If the Presbyterians wanted to take on political chaos there’s the Russian land grab in Crimea worth considering. Of course, Syria with Assad’s starvation assaults would seem to be a decent target. Egypt’s excess of abuse and human rights violations makes a good study. Iran’s shooting of protesters seems more to the point.
So, why hit Israel for issues that are currently under negotiation with Palestine? Sound a little on the extreme side? Maybe a tad bit prejudiced? By the way the term Zionism has been used many ways – but from the Jewish perspective it implies the right of self-protection and the promise to have a land they can live in without fear of attack. Where in the world did an American church get off the tracks? On must return to seminaries in the ‘60s and the ‘70s to get a clear read. The big debate was evangelism versus social action. At that point, a significant group went for social protest as a more valid expression of the Christian faith than old fashioned sharing the Christian story. The radicalized have spent decades rising to the top of Presbyterian (USA) leadership. Their efforts in “Zionism Unsettled: A Congregational Study Guide” are so far to the left that praise came from David Duke, leader of the White Supremacist movement and Iran’s government-controlled TV. When you’ve got that peanut gallery applauding you, it’s time to drop the curtain and shut-down the show.

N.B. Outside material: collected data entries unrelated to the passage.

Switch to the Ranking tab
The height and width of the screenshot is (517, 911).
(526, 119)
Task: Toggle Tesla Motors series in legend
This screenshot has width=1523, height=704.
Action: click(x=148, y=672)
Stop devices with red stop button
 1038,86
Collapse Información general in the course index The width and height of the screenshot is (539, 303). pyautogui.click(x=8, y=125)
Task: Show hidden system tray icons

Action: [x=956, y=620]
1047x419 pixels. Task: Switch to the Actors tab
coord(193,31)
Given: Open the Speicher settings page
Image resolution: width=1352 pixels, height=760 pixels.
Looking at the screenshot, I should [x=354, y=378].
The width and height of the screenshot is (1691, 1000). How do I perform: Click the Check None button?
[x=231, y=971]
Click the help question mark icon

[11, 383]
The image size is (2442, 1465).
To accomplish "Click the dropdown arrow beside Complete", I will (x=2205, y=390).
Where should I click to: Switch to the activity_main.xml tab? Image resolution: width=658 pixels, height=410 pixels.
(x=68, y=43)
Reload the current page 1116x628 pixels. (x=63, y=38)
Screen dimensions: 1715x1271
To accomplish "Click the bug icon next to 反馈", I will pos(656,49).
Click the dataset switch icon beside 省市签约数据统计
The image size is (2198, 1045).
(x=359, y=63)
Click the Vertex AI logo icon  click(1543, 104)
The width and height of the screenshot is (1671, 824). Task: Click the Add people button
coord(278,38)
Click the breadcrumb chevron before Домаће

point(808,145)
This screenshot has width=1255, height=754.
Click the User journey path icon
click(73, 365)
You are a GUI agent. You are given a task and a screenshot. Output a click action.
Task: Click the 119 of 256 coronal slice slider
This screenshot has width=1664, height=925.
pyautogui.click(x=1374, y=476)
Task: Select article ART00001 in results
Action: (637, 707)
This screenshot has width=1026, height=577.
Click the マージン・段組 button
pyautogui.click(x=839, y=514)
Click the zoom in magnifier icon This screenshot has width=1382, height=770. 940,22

At this point, it appears these Presbyterians (USA) used words like peace and reconciliation as double-speak (to quote George Orwell) while promoting materials that would make an ant-Semite proud.
In the mid-eighties, I traveled with some of these folk through what was then the Soviet Union. Many in the group were shocked at the positions those Presbyterians took, but they were expressions of the same inclinations exhibited in their new study guide.
Excuse me, but don’t churches operate primarily in the theological realm? No matter what they espouse, when churches wander into the political world, they usually end up in trouble or sounding like misinformed do-gooders. Sorry. Americans no longer listen to or care about their pronouncements no matter who the denomination is or what their history has been.
The struggle between the Israelis and the Palestinians (not to mention Hamas and Hezbollah) is so complex even the American State Department cannot decipher which way to jump most of the time. Are the Presbyterians better informed? I don’t think so.